Tribunal Administratif d'Orléans — Décision N° TA45-2405630
lundi 23 juin 2025
| Juridiction | Tribunal Administratif d'Orléans |
| Section | Tribunal Administratif d'Orléans |
| N° Dossier | TA45-2405630 |
| Type | Ordonnance |
| Recours | Excès de pouvoir |
| Publication | D |
Résumé IA
Texte intégral
Vu la procédure suivante :
Par une requête enregistrée le 6 novembre 2024, M. B A, demande au tribunal d'annuler la décision du 1er octobre 2024 par laquelle M. C a décidé de convoquer une assemblée générale des copropriétaires en vue de désigner un syndic pour la bonne gestion de leur copropriété.
Vu les autres pièces du dossier.
Vu le code de justice administrative.
Considérant ce qui suit :
1. Aux termes de l'article R. 222-1 du code de justice administrative : " Les présidents de tribunal administratif () et les présidents de formation de jugement des tribunaux () peuvent, par ordonnance : () / 2° Rejeter les requêtes ne relevant manifestement pas de la compétence de la juridiction administrative ; () ".
2. En l'espèce, M. A demande au tribunal d'annuler la décision du 1er octobre 2024 par laquelle M. C a décidé de convoquer une assemblée générale des copropriétaires en vue de désigner un syndic pour la bonne gestion de leur copropriété.
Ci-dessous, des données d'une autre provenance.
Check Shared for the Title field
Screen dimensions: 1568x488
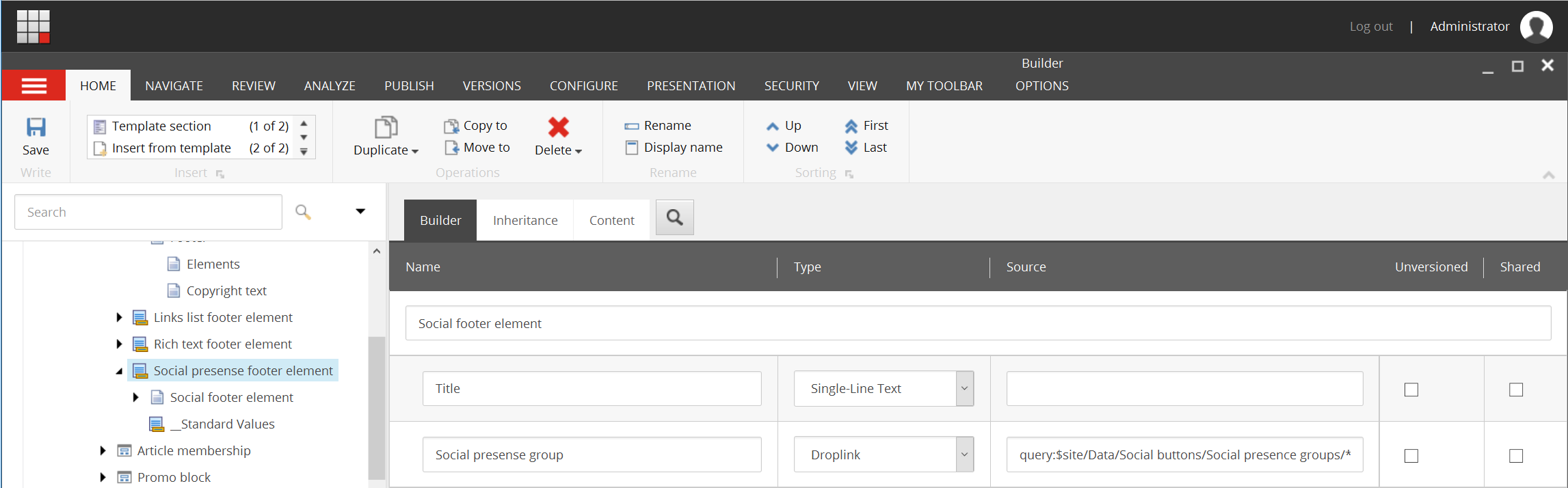[1515, 390]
Ce litige, relatif aux relations entre deux personnes privées, ne fait naitre que des rapports de droit privé et n'est pas au nombre de ceux dont il appartient manifestement à la juridiction administrative de connaître. Par conséquent, il convient d'appliquer les dispositions de l'article R. 222-1 du code de justice administrative et de rejeter la requête, celle-ci étant portée devant une juridiction incompétente pour en connaître.
O R D O N N E :
Article 1er : La requête de M. A est rejetée comme portée devant une juridiction incompétente pour en connaître.
Article 2 : La présente ordonnance sera notifiée à M. B A.
Fait à Orléans, le 23 juin 2025.
Le président de la 2ème chambre,
Denis LACASSAGNE
La République mande et ordonne au préfet d'Eure-et-Loir en ce qui le concerne ou à tous commissaires de justice à ce requis en ce qui concerne les voies de droit commun, contre les parties privées, de pourvoir à l'exécution de la présente décision.